Cada cabeça. . . sua sentença

A nova norma instalou a dúvida na magistratura, com alguns juízes a recusarem a reabertura das audiências «alegando que o artigo é inconstitucional» por violar o princípio do caso julgado; outros não admitem os requerimentos por entenderem que o prazo para os apresentar foi ultrapassado; finalmente, há quem aceite os requerimentos, mas nem aqui as soluções são pacíficas.

«Quem aprecia o requerimento? O colectivo anterior que julgou o caso ou o actual? », interroga-se a Juíza Rosa Brandão, acrescentando que «sobre isto já há conflitos de competências».

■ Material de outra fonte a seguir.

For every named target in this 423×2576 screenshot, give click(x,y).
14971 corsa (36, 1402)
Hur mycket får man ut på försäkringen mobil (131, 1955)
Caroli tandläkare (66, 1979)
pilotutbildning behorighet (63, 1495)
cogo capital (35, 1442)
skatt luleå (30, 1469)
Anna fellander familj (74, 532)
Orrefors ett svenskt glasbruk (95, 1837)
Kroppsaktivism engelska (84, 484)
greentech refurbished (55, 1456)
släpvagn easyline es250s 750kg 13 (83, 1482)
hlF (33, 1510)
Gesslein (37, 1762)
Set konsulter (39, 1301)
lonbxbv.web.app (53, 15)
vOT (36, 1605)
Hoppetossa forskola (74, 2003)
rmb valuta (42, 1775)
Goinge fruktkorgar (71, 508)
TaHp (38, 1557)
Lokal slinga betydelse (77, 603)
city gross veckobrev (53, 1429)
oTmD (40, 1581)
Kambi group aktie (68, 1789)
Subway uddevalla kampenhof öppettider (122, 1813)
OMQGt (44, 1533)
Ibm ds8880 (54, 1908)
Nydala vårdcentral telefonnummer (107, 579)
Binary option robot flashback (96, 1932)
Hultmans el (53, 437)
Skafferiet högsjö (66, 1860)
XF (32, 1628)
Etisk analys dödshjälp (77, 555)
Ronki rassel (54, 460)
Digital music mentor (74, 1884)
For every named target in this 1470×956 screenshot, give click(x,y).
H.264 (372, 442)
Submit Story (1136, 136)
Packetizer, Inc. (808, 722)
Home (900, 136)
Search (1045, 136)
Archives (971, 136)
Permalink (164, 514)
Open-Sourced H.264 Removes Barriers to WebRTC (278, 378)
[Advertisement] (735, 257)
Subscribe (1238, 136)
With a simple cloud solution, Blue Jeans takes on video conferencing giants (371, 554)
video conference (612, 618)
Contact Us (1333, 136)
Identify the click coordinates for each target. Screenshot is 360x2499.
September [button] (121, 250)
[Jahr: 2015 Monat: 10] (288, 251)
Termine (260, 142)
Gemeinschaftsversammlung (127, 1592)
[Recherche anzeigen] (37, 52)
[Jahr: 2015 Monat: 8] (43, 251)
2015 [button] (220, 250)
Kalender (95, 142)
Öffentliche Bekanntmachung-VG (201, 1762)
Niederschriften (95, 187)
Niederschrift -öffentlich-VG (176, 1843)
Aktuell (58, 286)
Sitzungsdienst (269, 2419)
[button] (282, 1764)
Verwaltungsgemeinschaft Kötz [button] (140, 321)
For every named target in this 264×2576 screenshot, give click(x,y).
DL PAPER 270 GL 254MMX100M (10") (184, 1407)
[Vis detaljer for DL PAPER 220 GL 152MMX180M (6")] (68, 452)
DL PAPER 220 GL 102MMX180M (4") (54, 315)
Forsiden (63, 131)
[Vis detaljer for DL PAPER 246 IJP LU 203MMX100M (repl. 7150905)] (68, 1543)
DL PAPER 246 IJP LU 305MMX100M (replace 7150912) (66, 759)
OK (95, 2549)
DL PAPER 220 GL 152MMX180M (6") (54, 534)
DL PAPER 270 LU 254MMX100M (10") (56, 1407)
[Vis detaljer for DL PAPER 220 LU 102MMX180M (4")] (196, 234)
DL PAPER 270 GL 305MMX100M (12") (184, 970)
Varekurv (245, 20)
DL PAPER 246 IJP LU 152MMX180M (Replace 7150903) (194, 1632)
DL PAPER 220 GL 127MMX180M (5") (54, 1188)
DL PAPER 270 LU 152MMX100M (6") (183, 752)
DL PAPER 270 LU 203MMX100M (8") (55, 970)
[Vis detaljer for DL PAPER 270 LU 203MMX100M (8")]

Renato Barroso realça, por outro lado, as dúvidas sobre se a reabertura da audiência implica «a realização de meras alegações das partes (defesa e Ministério Público) ou se tem de haver «nova produção de prova com a inquirição de testemunhas». À falta de um esclarecimento da lei, todos os entendimentos têm sido aplicados, ficando ao critério de cada magistrado judicial.

«Há juízes a entenderem que a produção de prova exige inquirição de novas testemunhas para avaliar as condições pessoais do arguido», isto é, se este apresenta condições para beneficiar de uma suspensão da pena.

As diferentes posições criam «injustiças relativas» para os arguidos e a sua resolução vai certamente fazer «inundar o Tribunal da Relação com recursos», prevê a juíza.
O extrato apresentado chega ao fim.